# Help please!



## Be Young (Jun 16, 2004)

I need to make a very special project. It needs to be made from 3 different kinds of wood, one native of Africa, one of England, and one of Australia. I need to be able to purchase the wood here somewhere and I need to get it done pretty quickly.

Can anyone suggest these 3 types of wood that would look beautiful together?

Thanks
Bill


----------



## Slip (Jul 25, 2006)

Oh Wow, I can't help. Sorry.


----------



## seachaser1 (Mar 17, 2008)

Woods are available in Rose City. What kind of project?
Bubinga, Cardinalwood, Yellowheart, And Ebony are from Africa
Eucaliptus from Aussy land
England has several Beech species, and possibly some birch.


----------



## Pasadena1944 (Mar 20, 2010)

Call Hardwoods of Houston....and check the yellow pages for the one in the Heights...I can't think of their name... they'll be able to help you and sell you the wood..


----------



## bill (May 21, 2004)

how big of pieces do you need?


----------



## rsjimenez (Jul 14, 2008)

Houston Hardwoods and Clark's Hardwood- 713-862-6628


----------



## Be Young (Jun 16, 2004)

A urn http://2coolfishing.com/ttmbforum/showthread.php?t=319124

I told her I wouldn't make it because she wouldn't need it. She agreed but said she would need it someday anyway and wanted me to make it.
(Her ex-husband and I worked at Hand Feats making hand made furniture 30 years ago.) So I promissed her I would do it.

These are all places she wanted to visit, that's why she wants her urn made out of these woods.



seachaser1 said:


> Woods are available in Rose City. What kind of project?
> Bubinga, Cardinalwood, Yellowheart, And Ebony are from Africa
> Eucaliptus from Aussy land
> England has several Beech species, and possibly some birch.


----------



## Bobby (May 21, 2004)

Another African wood is Mopane. They use it like we use oak. Mostly for firewood.


----------



## Slip (Jul 25, 2006)

Depends on where you live as Seachaser1 states, Acadian Hardwoods would most likely have it. They are from Rose City which is outside Beaumont Tx.

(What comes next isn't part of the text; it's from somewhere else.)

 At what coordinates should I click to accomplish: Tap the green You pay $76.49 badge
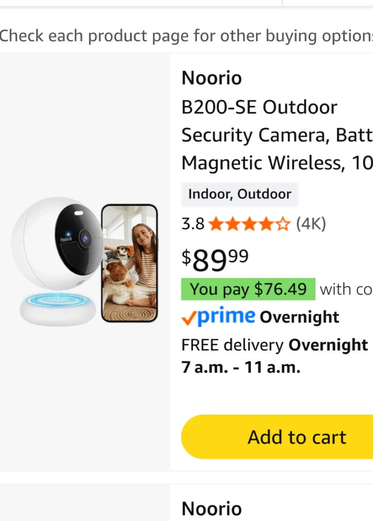click(x=248, y=289)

Beach is nice for turning for England.


----------



## Tortuga (May 21, 2004)

As I recall, Bill..you are up in the Austin area. Might try your local Woodcraft store up there...or you could browse thru their website and order online...

http://www.woodcraft.com/Category/1002123/Exotic--Domestic-Woods.aspx


----------



## seachaser1 (Mar 17, 2008)

There used to be a Paxton Hardwood in Austin that I purchased a lot of exotics from. Don't know if they are still open or not.


----------



## Be Young (Jun 16, 2004)

I wish Paxton was still here. I think Stock bought them out, that's where my friend that is very sick works.

Thanks everyone!

I will be taking a class at Woodcraft tomorrow, and see what they have.

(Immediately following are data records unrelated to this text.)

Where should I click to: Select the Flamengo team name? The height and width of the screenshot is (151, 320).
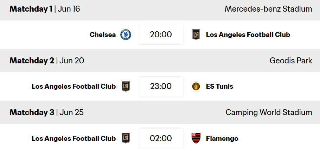pyautogui.click(x=222, y=139)
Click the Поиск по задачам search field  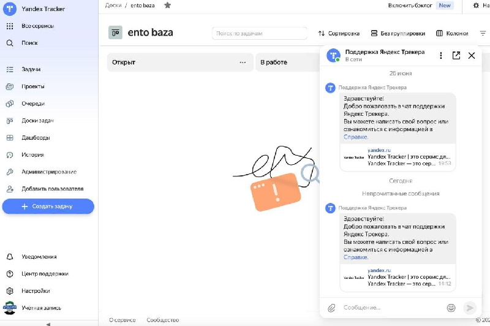pyautogui.click(x=260, y=33)
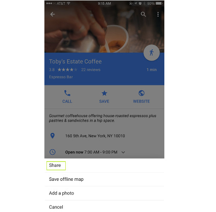Tap Toby's Estate Coffee title
216x212 pixels.
[x=75, y=62]
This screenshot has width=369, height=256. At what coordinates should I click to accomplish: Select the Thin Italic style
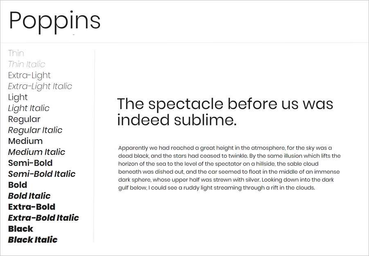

I don't know if I should try to do one first out of pine or something cheap, don't know if it should be a box or a turned piece or combination. I guess I will have to learn real quick.

If anyone in the area has a shop and experience with this kind of project or could be of any assistance teaching me, I would be glad to pay a good hourly rate for the help.

She was not doing very good yesterday, after the first chemo. Saturday.

Thanks
Bill



seachaser1 said:


> There used to be a Paxton Hardwood in Austin that I purchased a lot of exotics from. Don't know if they are still open or not.


----------



## Slip (Jul 25, 2006)

If you are trying to make an urn on the lathe, that means a large style hollow vase. That is not something just easily done without the correct hollowing tools and hollowing rig. Turning a hollow vessel in the 6" deep range, isn't too big to do with hand hollowing tools, but when you get deeper, you need special hollowing rigs to allow hollowing the inside. It takes a lot of work to do one of those but you can learn by starting off small and getting bigger as you go. 

Maybe you are making a box or something?


----------



## jskeen (Jan 3, 2011)

I'll jump in here to make a quick suggestion. I agree that a large hollowform is not something you just decide to do at the drop of a hat. It is a specialized artform, usually requiring specialized tools and experience. Most mortuary urns are in the 10 to 15 inch tall range and 6 to 8 inch od. Not a small project. 

However I do understand the situation and think I might have a suggestion that could help. This is going to be a segmented piece anyway, from the nature of the woods requested, so... Why not build up a 2 or 3 piece body in the square and use locating pins to allow you to fit it together in squares, then glue up the major sections, and turn them faceplate style on the lathe, then assemble and do some minor sanding and finish as one piece. That eliminates the really tricky part of working through the small neck. I have not personally done a vase this way, but have done several round boxes of various sizes and it's much simpler than trying to produce a perfect hollow form in a short time schedule. 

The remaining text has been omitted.